[PROVIDED ENTRIES — start]

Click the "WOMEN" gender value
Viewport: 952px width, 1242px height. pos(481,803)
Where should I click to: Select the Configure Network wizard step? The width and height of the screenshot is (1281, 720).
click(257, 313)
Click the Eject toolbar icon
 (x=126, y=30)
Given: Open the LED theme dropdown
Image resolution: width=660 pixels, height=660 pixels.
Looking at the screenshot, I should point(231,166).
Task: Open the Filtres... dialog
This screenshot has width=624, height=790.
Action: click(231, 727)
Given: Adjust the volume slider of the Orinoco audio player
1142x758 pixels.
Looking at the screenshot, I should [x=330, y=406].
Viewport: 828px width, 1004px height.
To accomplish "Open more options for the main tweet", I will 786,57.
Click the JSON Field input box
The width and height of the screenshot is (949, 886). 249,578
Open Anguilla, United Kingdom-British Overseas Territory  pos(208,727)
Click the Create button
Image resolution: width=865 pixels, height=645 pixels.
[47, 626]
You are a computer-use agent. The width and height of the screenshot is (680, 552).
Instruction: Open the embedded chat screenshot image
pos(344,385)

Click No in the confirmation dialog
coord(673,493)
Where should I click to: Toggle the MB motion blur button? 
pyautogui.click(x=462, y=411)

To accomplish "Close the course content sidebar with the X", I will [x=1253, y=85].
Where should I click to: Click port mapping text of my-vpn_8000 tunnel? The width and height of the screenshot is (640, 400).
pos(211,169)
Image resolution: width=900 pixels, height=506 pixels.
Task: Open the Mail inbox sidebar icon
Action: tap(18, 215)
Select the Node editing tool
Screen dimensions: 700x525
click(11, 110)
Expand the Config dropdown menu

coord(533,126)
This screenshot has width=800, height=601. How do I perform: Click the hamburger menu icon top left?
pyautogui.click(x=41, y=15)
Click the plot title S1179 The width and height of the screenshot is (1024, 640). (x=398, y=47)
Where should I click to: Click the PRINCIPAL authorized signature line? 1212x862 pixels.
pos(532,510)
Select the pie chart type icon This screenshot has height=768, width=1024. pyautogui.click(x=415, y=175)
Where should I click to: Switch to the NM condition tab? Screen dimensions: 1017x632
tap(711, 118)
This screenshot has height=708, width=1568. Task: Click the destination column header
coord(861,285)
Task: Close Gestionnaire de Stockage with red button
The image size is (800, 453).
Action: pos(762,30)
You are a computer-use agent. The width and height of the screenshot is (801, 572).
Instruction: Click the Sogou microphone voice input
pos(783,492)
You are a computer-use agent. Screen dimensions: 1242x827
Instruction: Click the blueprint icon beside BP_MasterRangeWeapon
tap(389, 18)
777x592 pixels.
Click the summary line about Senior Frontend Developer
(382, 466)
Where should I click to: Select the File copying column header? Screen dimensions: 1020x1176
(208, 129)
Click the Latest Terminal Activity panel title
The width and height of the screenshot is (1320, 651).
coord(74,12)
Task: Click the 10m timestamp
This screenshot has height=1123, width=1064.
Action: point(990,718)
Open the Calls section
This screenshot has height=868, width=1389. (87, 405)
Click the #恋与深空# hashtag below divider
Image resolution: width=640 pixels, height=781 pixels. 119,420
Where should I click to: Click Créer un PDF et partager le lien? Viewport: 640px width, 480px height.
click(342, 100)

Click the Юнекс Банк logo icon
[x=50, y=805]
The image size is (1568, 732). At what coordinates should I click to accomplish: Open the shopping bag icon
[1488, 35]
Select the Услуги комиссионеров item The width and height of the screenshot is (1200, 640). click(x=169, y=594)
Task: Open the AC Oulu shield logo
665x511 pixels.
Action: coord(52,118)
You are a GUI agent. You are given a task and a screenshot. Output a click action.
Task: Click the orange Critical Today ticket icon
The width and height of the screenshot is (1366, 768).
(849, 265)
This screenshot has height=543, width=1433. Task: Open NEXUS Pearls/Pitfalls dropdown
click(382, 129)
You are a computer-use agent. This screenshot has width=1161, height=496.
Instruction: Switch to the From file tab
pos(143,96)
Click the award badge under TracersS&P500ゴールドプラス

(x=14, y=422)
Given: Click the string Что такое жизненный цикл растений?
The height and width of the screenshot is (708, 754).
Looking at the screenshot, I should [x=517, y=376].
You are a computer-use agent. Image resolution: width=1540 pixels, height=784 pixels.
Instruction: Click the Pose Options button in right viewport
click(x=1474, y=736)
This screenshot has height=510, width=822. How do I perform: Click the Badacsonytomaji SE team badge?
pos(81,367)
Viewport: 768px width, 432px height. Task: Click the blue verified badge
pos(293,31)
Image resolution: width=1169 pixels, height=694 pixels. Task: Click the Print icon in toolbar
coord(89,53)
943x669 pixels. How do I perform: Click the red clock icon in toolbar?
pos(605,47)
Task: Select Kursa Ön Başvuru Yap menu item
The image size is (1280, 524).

[PROVIDED ENTRIES — finish]

--- WORK INSTRUCTION ---
The answer must be an exact reproduction of all the records.

--- RESPONSE TO THIS TASK ---
Click the "WOMEN" gender value
Viewport: 952px width, 1242px height. pos(481,803)
Where should I click to: Select the Configure Network wizard step? The width and height of the screenshot is (1281, 720).
click(257, 313)
Click the Eject toolbar icon
 (x=126, y=30)
Given: Open the LED theme dropdown
Image resolution: width=660 pixels, height=660 pixels.
Looking at the screenshot, I should point(231,166).
Task: Open the Filtres... dialog
This screenshot has width=624, height=790.
Action: click(231, 727)
Given: Adjust the volume slider of the Orinoco audio player
1142x758 pixels.
Looking at the screenshot, I should [x=330, y=406].
Viewport: 828px width, 1004px height.
To accomplish "Open more options for the main tweet", I will 786,57.
Click the JSON Field input box
The width and height of the screenshot is (949, 886). 249,578
Open Anguilla, United Kingdom-British Overseas Territory  pos(208,727)
Click the Create button
Image resolution: width=865 pixels, height=645 pixels.
[47, 626]
You are a computer-use agent. The width and height of the screenshot is (680, 552).
Instruction: Open the embedded chat screenshot image
pos(344,385)

Click No in the confirmation dialog
coord(673,493)
Where should I click to: Toggle the MB motion blur button? 
pyautogui.click(x=462, y=411)

To accomplish "Close the course content sidebar with the X", I will [x=1253, y=85].
Where should I click to: Click port mapping text of my-vpn_8000 tunnel? The width and height of the screenshot is (640, 400).
pos(211,169)
Image resolution: width=900 pixels, height=506 pixels.
Task: Open the Mail inbox sidebar icon
Action: tap(18, 215)
Select the Node editing tool
Screen dimensions: 700x525
click(11, 110)
Expand the Config dropdown menu

coord(533,126)
This screenshot has width=800, height=601. How do I perform: Click the hamburger menu icon top left?
pyautogui.click(x=41, y=15)
Click the plot title S1179 The width and height of the screenshot is (1024, 640). (x=398, y=47)
Where should I click to: Click the PRINCIPAL authorized signature line? 1212x862 pixels.
pos(532,510)
Select the pie chart type icon This screenshot has height=768, width=1024. pyautogui.click(x=415, y=175)
Where should I click to: Switch to the NM condition tab? Screen dimensions: 1017x632
tap(711, 118)
This screenshot has height=708, width=1568. Task: Click the destination column header
coord(861,285)
Task: Close Gestionnaire de Stockage with red button
The image size is (800, 453).
Action: pos(762,30)
You are a computer-use agent. The width and height of the screenshot is (801, 572).
Instruction: Click the Sogou microphone voice input
pos(783,492)
You are a computer-use agent. Screen dimensions: 1242x827
Instruction: Click the blueprint icon beside BP_MasterRangeWeapon
tap(389, 18)
777x592 pixels.
Click the summary line about Senior Frontend Developer
(382, 466)
Where should I click to: Select the File copying column header? Screen dimensions: 1020x1176
(208, 129)
Click the Latest Terminal Activity panel title
The width and height of the screenshot is (1320, 651).
coord(74,12)
Task: Click the 10m timestamp
This screenshot has height=1123, width=1064.
Action: point(990,718)
Open the Calls section
This screenshot has height=868, width=1389. (87, 405)
Click the #恋与深空# hashtag below divider
Image resolution: width=640 pixels, height=781 pixels. 119,420
Where should I click to: Click Créer un PDF et partager le lien? Viewport: 640px width, 480px height.
click(342, 100)

Click the Юнекс Банк logo icon
[x=50, y=805]
The image size is (1568, 732). At what coordinates should I click to accomplish: Open the shopping bag icon
[1488, 35]
Select the Услуги комиссионеров item The width and height of the screenshot is (1200, 640). click(x=169, y=594)
Task: Open the AC Oulu shield logo
665x511 pixels.
Action: coord(52,118)
You are a GUI agent. You are given a task and a screenshot. Output a click action.
Task: Click the orange Critical Today ticket icon
The width and height of the screenshot is (1366, 768).
(849, 265)
This screenshot has height=543, width=1433. Task: Open NEXUS Pearls/Pitfalls dropdown
click(382, 129)
You are a computer-use agent. This screenshot has width=1161, height=496.
Instruction: Switch to the From file tab
pos(143,96)
Click the award badge under TracersS&P500ゴールドプラス

(x=14, y=422)
Given: Click the string Что такое жизненный цикл растений?
The height and width of the screenshot is (708, 754).
Looking at the screenshot, I should [x=517, y=376].
You are a computer-use agent. Image resolution: width=1540 pixels, height=784 pixels.
Instruction: Click the Pose Options button in right viewport
click(x=1474, y=736)
This screenshot has height=510, width=822. How do I perform: Click the Badacsonytomaji SE team badge?
pos(81,367)
Viewport: 768px width, 432px height. Task: Click the blue verified badge
pos(293,31)
Image resolution: width=1169 pixels, height=694 pixels. Task: Click the Print icon in toolbar
coord(89,53)
943x669 pixels. How do I perform: Click the red clock icon in toolbar?
pos(605,47)
Task: Select Kursa Ön Başvuru Yap menu item
The image size is (1280, 524).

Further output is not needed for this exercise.